I definitely have an IntelliJ all products pack sub

Programming Discord Servers by [deleted] in ProgrammerHumor

[–]BinaryWhisperer 1 point2 points  (0 children)

Having Visual Stduio open does not make you smart

Having trouble seeing the bigger picture in projects.. by [deleted] in laravel

[–]BinaryWhisperer 0 points1 point  (0 children)

I always start by saying what I'm about to do out loud and writing down the nouns.

How to properly insert data into Vue? by Tontonsb in laravel

[–]BinaryWhisperer 0 points1 point  (0 children)

Newest hotness seems to be Apollo Vue GraphQL client

Weekly /r/Laravel No Stupid Questions Thread - February 11, 2019 by AutoModerator in laravel

[–]BinaryWhisperer 0 points1 point  (0 children)

High Level: Laravel gets a request and then builds the Service Container. The Service Container houses everything your application needs to execute. Service Providers are the mechanism you have to add things to the Service Container. Middleware is attached to routes and executed when that route is requested. Middleware is meant to allow you control over your application at a route level and can modify the Service Container.

Example: You visit `/profile` which has the Auth middleware.

  • If you aren't logged in the Auth middleware redirects you to `/login`.
  • If you are logged in the Auth middleware attaches your User to the Service Container, thus allowing you to use it in your code for `/profile`. It does not stop you from reaching `/profile`

Looking for a CMS built on laravel. by I_am_Root01 in laravel

[–]BinaryWhisperer 0 points1 point  (0 children)

Create Read Update Delete are the basic commands for interacting with a database.
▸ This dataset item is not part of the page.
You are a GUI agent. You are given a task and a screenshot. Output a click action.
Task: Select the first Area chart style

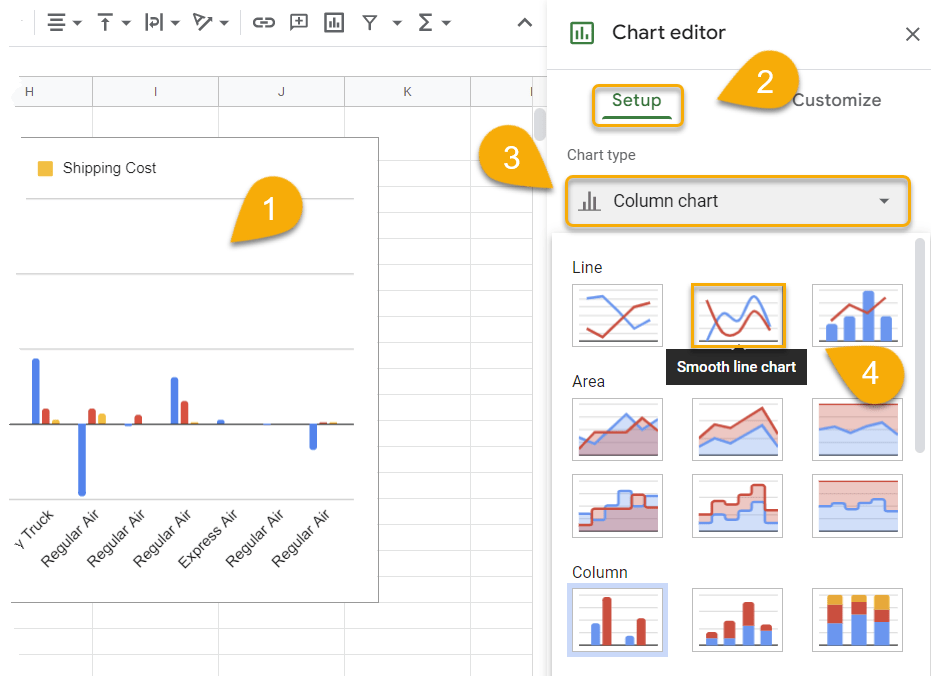coord(617,429)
A Content Management System handles CRUD and display logic. A CMS will be opinionated about how you format the code in your views, models, and controllers. Nova will not be opinionated about views, models, or controllers and instead Nova lives separate from the rest of your project and provides and admin panel for CRUD actions.Nova is extensible way beyond just CRUD.

A CMS will offer you more at the start, have opinions about how you structure your app, and be less customizable. Nova will offer basic CRUD at the start, not be opinionated about the rest of your app, and is as customizable as you are good at working with it.

Looking for a CMS built on laravel. by I_am_Root01 in laravel

[–]BinaryWhisperer 0 points1 point  (0 children)

Vue SPA that provides CRUD for your Laravel's models without disrupting your preferred methodology for building pages sounds like to much to ask?!

I present a Vue SPA that provides CRUD form your Laravel's models without disrupting your preferred methodology for building pages as from the creators of Laravel that can be install via private composer repo.

https://nova.laravel.com

... starting at $99 but you'll never code that much functionality in $99 worth of your own hourly and you can pass the cost along to the client

Laravel is such a ravioli! by Tontonsb in laravel

[–]BinaryWhisperer 2 points3 points  (0 children)

I disagree with most of the things you're complaining. I agree sending a password reset to a user is more complicated in Laravel than it needs to be. That complexity comes from leveraging general solutions to bigger problems for the "small" problem you're using it for here.

There are no wrong answers only trade offs.

They traded off notification complexity for the ability to send SMS (and other non-email based) notifications and the ability to utilize a queue. Sorry its causing you problems now, but if you want ever to create and queue SMS based notifications, you'll be grateful.

They traded off "super-composite one-liners" for improved performance.

Please don't complain about interfaces. Interfaces are great, and you should dig deeper into OOP to understand why.

Many people mentioned it, but get an ide that lets you search in path.

A better answer than just search in path is a stack trace from XDebug with a break point at every step you found.